Я познакомился с девушкой по имени Сэнди через ее бабушку.
Я стоял и ждал нужного света светофора - а красный был сегодня, как никогда, упорен и все не желал становиться зеленым. Бабулька, на вид вполне бодрая, увидела меня и спросила:

- Переведете через дорогу?
Я молча кивнул и протянул ей руку. Она вцепилась в эту руку и сказала:
- Мне надо на ту сторону, но я боюсь, что меня собьет машина.
Я лишь кивнул.
Напротив, через дорогу, стояла стайка молодых девиц, и с интересом смотрела на нас.
- Мне девяносто восемь лет, - сообщила старушка.
Много.
- Планируете дожить до ста? - спросил я у нее, когда загорелся зеленый свет.
- Конечно! - ответила она.
И гордо подняла голову.
Так мы и шли с ней по городу.
- Знаешь, внучок, ты хороший человек, - сказала она, когда мы уже подходили к Берроуз-Авеню.
- Спасибо, - ответил я.
Она все еще держала меня за руку.
- У меня внучка молодая, красивая.
- Вот как?
- Вам бы познакомиться. Бедовая она у меня. Вечно мотается по миру, мужчин меняет как перчатки. Успокоиться бы ей с хорошим человеком.
Я поморщился. Старая перечница хочет меня свести со своей дочкой, пошедшей по рукам. Замечательно. Но старая уже достала из сумки клочок бумаги и записывала на ней что-то.
- Держи, внучок.
Это, конечно же, был номер телефона.

И знаете, Сэнди - так ее звали, внучку - ответила на мой звонок. Я на самом деле не собирался ей звонить, это вообще вышло случайно - я переписывал ее номер с бумажки в память телефона (на всякий случай, или черт дернул - выберите сами), и нечаянно нажал на "вызов". Такой я неуклюжий.
- Да? - послышался ее голос.
Низкий, грубоватый.
- Я.... - я опешил от такого, честно сказать.
- А я знаю кто вы! - весело сказала девушка из телефона. - Вы тот добрый человек, который проводил мою бабушку до дома вчера вечером!
- Да, это я.
- Я догадалась. Номер незнакомый. Значит, это вы. А моя бабушка мне все уши про вас прожужжала.
Мне стало как-то неудобно, немного смешно. Какая-то глупая ситуация.
- Давайте встретимся? - вдруг спросила девушка из телефона. - Завтра.
- Давайте, - ответил я.

Ночью я плохо спал и нервничал.
А потом она позвонила мне пьяная в дым и несла такую околесицу, что я не знал, куда деваться от стыда. Стыда то ли за нее, то ли за себя. Я не видел ее, не знал как она выглядит, но она уже говорила мне о любви. Причем даже о плотской. Она описывала мне, что сделает со мной, таким хорошим, красивым и все такое. Только просила не передавать ей ее же слова, когда она протрезвеет. Я и не собирался, но в душе моей как-то потеплело. Девица явно не из тех, на кого придется тратить кучу денег - я не хотел ухаживать и дарить цветы. Хотя, с такими надо глаз да глаз - еще подхватишь что-нибудь. Она смеялась в трубку, смеялась совершенно пьяным смехом, и язык ее заплетался - примерно треть из того, что она говорила, я просто не разобрал.
В обед она позвонила мне - только проснувшись после вчерашнего - и негодовала на саму себя за то, что в пьяном виде звонила незнакомому человеку. Я ничего ей не рассказал о содержании диалога, и даже приврал, что ничего такого она не говорила.

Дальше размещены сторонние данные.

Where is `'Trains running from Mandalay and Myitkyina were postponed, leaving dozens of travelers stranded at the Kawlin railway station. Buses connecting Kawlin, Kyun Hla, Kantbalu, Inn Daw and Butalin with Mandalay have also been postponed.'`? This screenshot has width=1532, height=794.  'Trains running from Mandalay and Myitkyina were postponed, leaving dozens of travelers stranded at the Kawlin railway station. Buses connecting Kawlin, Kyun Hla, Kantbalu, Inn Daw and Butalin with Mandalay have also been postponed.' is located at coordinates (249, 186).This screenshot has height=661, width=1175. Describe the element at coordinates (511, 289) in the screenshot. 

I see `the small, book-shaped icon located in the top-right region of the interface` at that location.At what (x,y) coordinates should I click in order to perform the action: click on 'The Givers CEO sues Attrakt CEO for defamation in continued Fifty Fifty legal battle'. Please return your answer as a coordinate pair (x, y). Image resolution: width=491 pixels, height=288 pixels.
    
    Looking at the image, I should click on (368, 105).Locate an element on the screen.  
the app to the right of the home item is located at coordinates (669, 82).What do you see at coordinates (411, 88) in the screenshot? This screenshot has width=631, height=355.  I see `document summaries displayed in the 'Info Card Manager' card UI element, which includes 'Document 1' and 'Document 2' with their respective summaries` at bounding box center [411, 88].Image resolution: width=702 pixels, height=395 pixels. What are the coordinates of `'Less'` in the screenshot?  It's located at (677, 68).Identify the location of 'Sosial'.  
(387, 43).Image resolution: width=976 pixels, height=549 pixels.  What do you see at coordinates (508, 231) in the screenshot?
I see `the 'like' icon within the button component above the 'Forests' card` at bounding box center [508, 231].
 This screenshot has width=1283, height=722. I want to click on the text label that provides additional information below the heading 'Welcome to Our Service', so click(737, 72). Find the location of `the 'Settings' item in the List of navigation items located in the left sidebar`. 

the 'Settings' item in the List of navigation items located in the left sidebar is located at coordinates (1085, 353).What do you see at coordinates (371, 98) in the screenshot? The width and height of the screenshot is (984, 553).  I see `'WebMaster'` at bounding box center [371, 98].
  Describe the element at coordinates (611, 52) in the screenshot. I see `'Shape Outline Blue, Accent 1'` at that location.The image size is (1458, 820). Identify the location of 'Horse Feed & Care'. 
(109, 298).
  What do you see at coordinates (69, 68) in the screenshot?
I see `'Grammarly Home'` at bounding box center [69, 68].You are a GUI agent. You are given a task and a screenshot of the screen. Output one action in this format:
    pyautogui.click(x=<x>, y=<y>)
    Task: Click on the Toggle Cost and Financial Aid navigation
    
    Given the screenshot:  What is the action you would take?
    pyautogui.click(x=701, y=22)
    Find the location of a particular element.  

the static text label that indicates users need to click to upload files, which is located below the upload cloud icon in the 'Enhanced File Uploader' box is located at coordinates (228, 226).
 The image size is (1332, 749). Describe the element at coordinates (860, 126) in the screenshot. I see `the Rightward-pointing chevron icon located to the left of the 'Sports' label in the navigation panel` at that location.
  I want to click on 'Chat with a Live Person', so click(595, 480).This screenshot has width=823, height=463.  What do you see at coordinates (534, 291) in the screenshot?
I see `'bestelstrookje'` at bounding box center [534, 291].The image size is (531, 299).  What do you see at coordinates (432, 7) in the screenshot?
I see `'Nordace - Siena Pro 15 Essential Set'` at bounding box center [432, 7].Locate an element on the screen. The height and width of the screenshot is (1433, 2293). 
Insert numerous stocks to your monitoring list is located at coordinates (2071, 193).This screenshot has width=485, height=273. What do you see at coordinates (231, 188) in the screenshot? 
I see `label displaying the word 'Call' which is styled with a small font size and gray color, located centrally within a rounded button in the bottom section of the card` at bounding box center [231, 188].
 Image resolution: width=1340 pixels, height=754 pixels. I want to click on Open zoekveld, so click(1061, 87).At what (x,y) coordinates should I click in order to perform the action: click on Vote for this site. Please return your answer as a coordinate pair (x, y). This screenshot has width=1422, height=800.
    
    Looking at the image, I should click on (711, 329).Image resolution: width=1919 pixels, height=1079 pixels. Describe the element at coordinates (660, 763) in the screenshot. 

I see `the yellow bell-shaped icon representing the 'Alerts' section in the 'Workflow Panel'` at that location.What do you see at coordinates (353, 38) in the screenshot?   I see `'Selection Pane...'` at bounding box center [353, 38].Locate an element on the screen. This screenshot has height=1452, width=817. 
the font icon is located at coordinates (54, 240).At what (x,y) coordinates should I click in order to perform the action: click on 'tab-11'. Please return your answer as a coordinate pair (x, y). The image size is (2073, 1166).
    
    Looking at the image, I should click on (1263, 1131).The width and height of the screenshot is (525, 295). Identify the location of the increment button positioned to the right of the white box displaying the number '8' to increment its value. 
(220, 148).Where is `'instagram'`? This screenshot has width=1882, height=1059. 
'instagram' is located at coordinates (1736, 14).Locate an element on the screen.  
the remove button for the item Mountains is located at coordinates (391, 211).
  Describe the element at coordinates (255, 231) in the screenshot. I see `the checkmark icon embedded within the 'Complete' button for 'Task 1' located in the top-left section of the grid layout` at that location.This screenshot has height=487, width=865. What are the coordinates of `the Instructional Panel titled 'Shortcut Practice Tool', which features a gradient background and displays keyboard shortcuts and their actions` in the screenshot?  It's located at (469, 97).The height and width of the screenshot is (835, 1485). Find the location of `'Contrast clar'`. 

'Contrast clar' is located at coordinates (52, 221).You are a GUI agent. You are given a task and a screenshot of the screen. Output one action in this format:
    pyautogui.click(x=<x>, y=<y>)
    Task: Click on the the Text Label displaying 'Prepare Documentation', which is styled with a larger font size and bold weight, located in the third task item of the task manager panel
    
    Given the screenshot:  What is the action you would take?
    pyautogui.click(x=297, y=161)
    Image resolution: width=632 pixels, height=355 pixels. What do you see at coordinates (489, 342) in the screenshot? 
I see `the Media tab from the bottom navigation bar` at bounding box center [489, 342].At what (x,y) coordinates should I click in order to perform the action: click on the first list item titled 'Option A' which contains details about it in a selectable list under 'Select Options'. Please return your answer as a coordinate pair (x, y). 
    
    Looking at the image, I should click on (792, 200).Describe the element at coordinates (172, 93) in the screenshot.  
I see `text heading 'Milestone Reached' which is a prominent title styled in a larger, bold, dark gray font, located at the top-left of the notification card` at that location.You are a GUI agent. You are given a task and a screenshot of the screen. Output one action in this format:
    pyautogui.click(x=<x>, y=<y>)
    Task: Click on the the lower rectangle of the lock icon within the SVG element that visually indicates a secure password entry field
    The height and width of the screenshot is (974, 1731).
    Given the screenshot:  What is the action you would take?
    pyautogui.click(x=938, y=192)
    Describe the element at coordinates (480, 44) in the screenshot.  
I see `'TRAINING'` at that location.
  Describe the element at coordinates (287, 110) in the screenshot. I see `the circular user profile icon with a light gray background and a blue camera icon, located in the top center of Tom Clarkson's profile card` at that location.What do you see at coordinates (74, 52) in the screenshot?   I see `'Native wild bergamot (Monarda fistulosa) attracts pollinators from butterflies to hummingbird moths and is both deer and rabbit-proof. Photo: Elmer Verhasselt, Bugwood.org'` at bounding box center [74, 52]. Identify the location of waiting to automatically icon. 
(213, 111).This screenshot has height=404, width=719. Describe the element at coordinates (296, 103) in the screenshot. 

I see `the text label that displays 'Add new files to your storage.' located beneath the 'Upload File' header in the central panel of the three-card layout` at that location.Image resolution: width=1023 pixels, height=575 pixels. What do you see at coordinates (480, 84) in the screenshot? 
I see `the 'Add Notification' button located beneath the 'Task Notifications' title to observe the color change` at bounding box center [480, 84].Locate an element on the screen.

А кто же я? Я, можно сказать, обычный человек - за исключением того, что у меня нет друзей. Вообще. Только знакомые - коллеги по работе, соседи, собутыльники (я редко пью, но случается), еще кто... У меня было немного женщин, но со всеми у меня был свой маленький кусочек счастья. Но в целом мало кто понимал то, о чем я говорю - а я вечно витал в облаках. Не то, чтобы я был художником или поэтом, нет - просто я вечно думал о чем-то, совершено к реальности не относящемуся. И меня это мучало. Не потому, что как-то отражалось на реальной жизни (в ней я был неплохо пристроен), а потому, что мне не с кем было поделиться своими нереальными соображениями о том, что звезды так далеко от нас, или о том, что хочется проснуться однажды утром и оказаться в мире без людей. Мне под тридцать, но в голове тот же ветер, что был там в тринадцать. Все, что изменилось извне - это то, что я сменил колледж на рабочее место в конторе. И больше ничего. Поэтому все мои отношения с женщинами были недолги - я был тотально непрактичен. Гулял, думал, любовался восходами или слушал с замиранием сердца, как дождь стучит по крыше. Больше мне ничего не было нужно.

... Мы встретились с ней в кафе, и Сэнди представляла из себя черте-что. Розовые волосы, огромные глаза, белое, почти бледное лицо, пирсинг в обеих губах, а из под футболки с героями мультфильмов виднелась татуировка на всю руку. Я ожидал увидеть всякое, но тут оказался удивлен - однако удивление это было приятным.
Сэнди была вполне симпатична.
И она не скривилась, впервые увидев меня.
Мы сели за столик у окна и заказали по куску пиццы.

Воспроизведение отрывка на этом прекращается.